Polyester, Polyethylenterephthalat PET

Seit den 1960er Jahren wird für aktuelle Produktionen immer häufiger Polyester als Trägermaterial verwendet. Polyesterfilme zeichnen sich durch besondere Maßhaltigkeit, Reißfestigkeit und Widerstandsfähigkeit aus. Zudem kann die Trägerschicht bei Filmen auf Polyesterbasis dünner hergestellt werden als bei TAC-Filmen, so dass hier effektiv Lagerplatz und somit Kosten gespart werden können. Ihre Oberfläche erscheint glänzend, der Filmwickel ist im Gegenlicht undurchsichtig. Im Gegensatz zu CA-Filmen reißen Polyesterfilme ausschließlich unter erheblicher Zugbelastung nach starker Überdehnung. Die Filme auf PET-Basis werden zuweilen ebenfalls als Sicherheitsfilme bezeichnet, da sie wie TAC-Filme eine geringe Entflammbarkeit aufweisen.

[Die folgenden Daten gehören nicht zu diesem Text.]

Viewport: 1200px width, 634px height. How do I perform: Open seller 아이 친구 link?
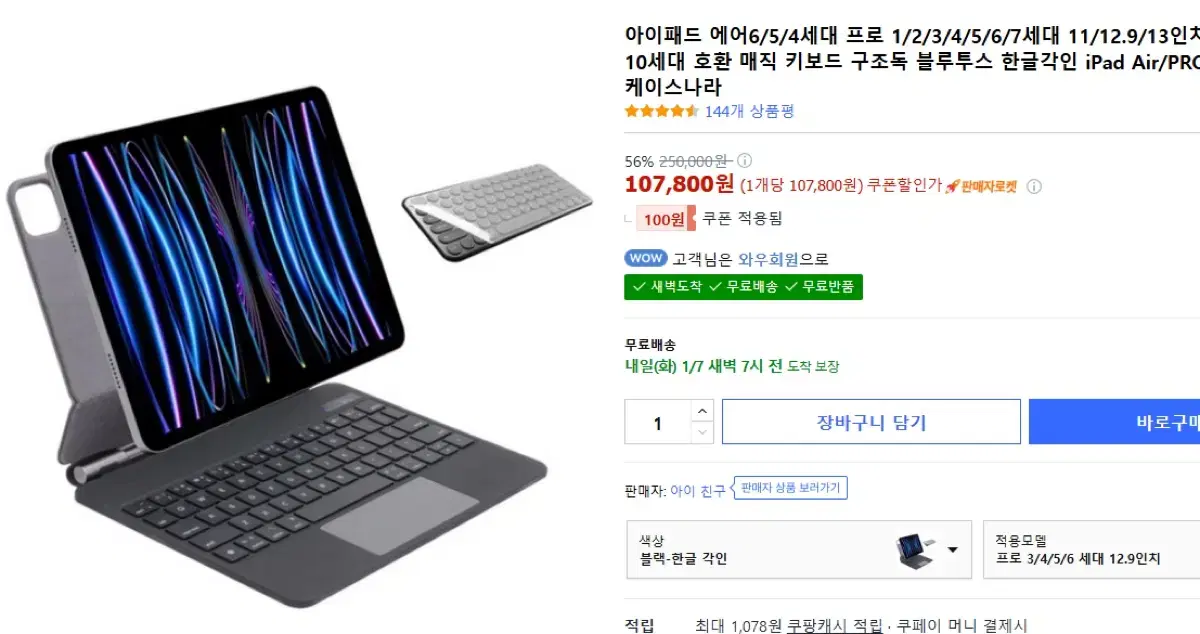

Es werden von den Filmherstellern keine Kinefilme auf Polyesterbasis mit Schwarz-Weiß-Emulsion hergestellt. Das heißt es können keine Schwarz-Weiß-Sicherungskopien und Farbauszugskopien, wie sie für Archivzwecke benötigt werden von CN- oder TAC-Filmen auf Polyester hergestellt werden. Hierfür wird noch immer Triacetat verwendet. Es ist möglich Schwarz-Weiß-Originale auf Polyesterfarbfilm zu kopieren. Hierbei muss jedoch berücksichtigt werden, dass die Farbstoffe im Farbfilm weniger altersbeständig sind, als die Silberpartikel der Schwarz-Weiß-Emulsion.
PET unterliegt keiner bisher bekannten chemischen Zersetzung und Hydrolysereaktion und ist zudem resistent gegen Bakterienbefall.